What’s something students should know about your teaching style and classes?

CD: I love to cram as much learning as possible into class time. As soon as class begins, I just start shoving information into students’ brains with the most efficient methods of brain-insertion I can craft. I follow the shoving with an exercise to test for learning. Then I start shoving some more. At first I thought I might be hurting the students’ brains, but they usually ask for more. Extension students, by the way, are badass.

As far as my teaching style goes, I have an analytical approach to screenwriting. One of my favorite pastimes is to dissect screenplays and figure out how they work – both on a macro and a micro level. I’ve also learned thousands of tricks and techniques from all the screenwriting classes I’ve taken and all the screenwriting books I’ve read. I recently codified all the information, so each technique and trick is easy for me to access at each phase of writing. And it was a watershed moment for me. I swear, clouds split open and angels started singing, it was that helpful. So this is what I teach. Tools, tricks, formulas, techniques – everything I use to make my life as a professional screenwriter better.

SW: I love this question! The key word is ACTIVE. If you want to come to a class and have someone lecture to you for three hours, I’m not your guy. But if you want a class where you write, and I mean write A LOT, then you’ve come to the right place. My approach as a writing teacher in many ways mirrors an actors workshop. Loads of writing exercises, scene work, detailed discussions of students stories. The idea is that we can take the primary elements of how to build a story and immediately apply these things such as character, conflict, want and action into a student’s work. Theory means nothing unless it can be put into practice and my classes are always workshops, always places to explore one’s creativity, to make mistakes and try new approaches. Students are always blown away by how much they get written in my classes.

What’s something important you’ve learned from students over the years?

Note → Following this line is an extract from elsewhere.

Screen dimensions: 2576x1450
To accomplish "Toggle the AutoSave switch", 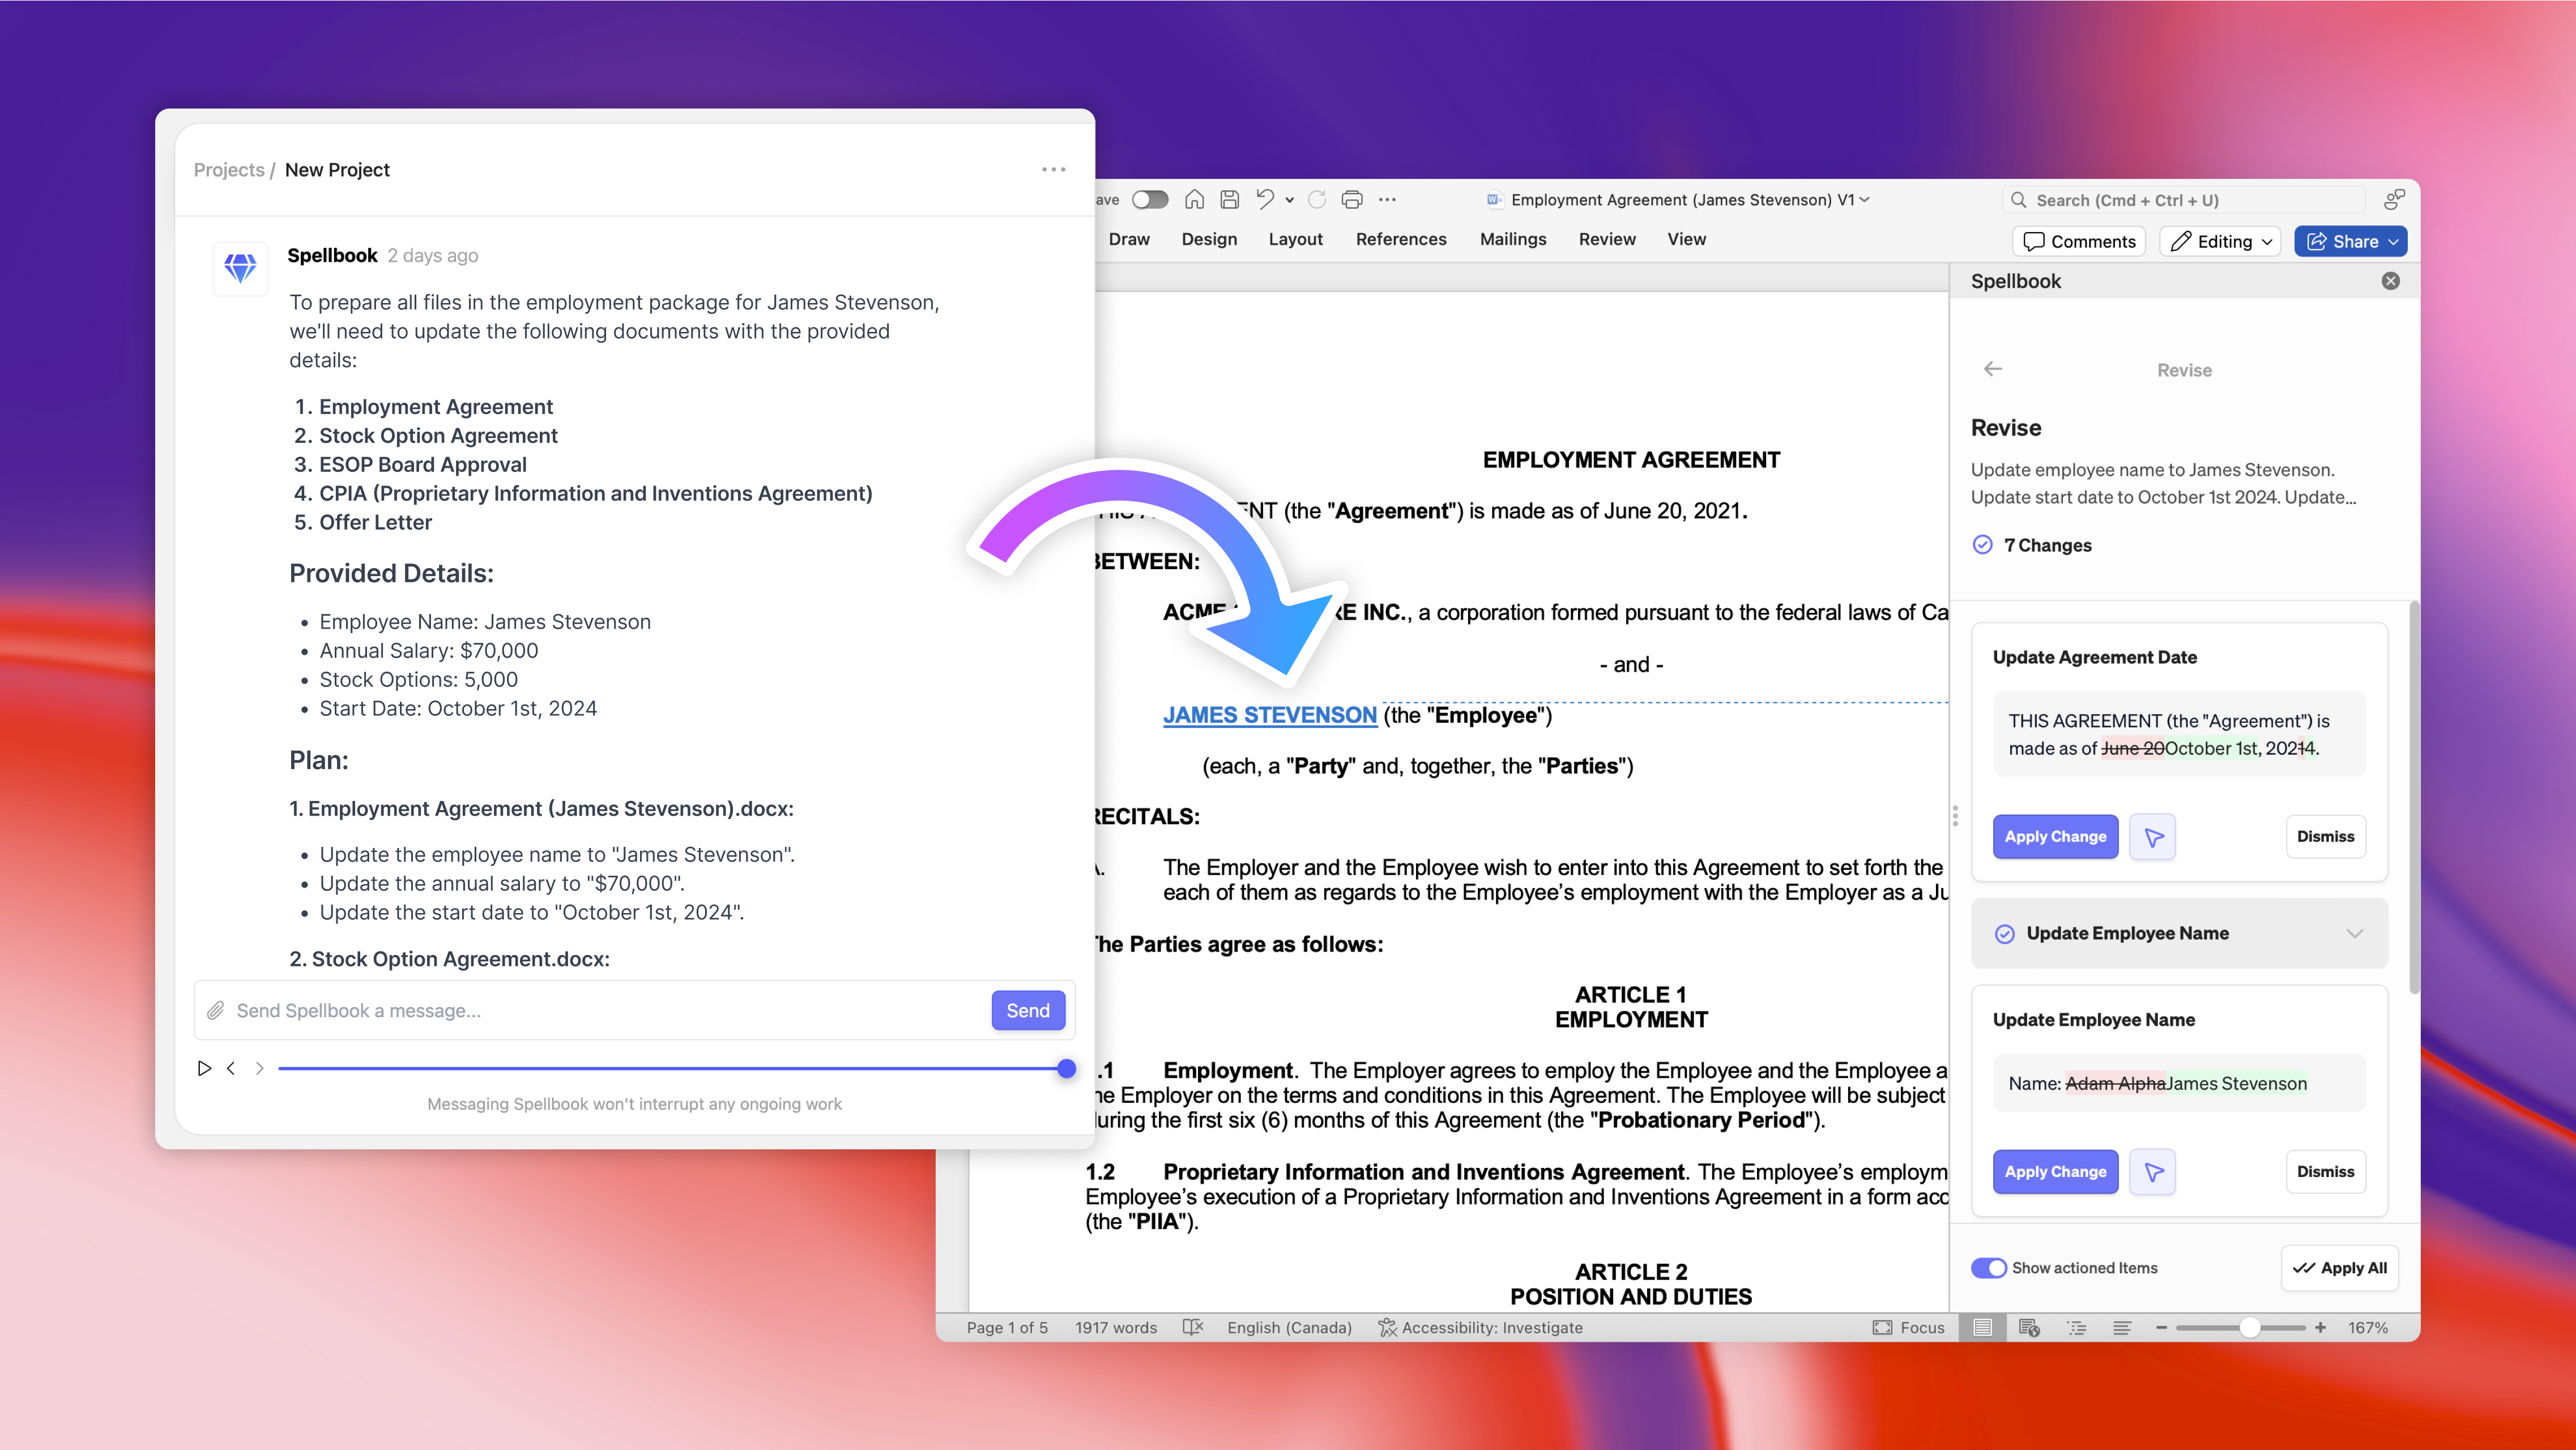I will click(1150, 200).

CD: When I first started teaching, I assumed the students who had the most stylish writing would be the most successful. Instead, it’s the students who are most tenacious who succeed. Isn’t that nice? If you want this dream, you can have it. You just have to put in the years. And I mean years.

SW: I’ve learned that the worst thing you can do as a writer is to doubt your voice. There’s always an impulse in workshops to covet the voice of the writer across the room. To be somebody else because being somebody else feels safer than being who we really are. My advice? Don’t do it. The sooner you embrace what makes your creative voice unique, the better. But it’s a process. A process I’m still working through as a writer in my own work. Teaching reminds me every day why I’m writing what I’m writing. I read the incredible work of my students and I feel like I have the best gig in the world.

Congratulations Cindy and Steven, and thank you for the dedication and talent you bring to the Writers’ Program! We are lucky to have you!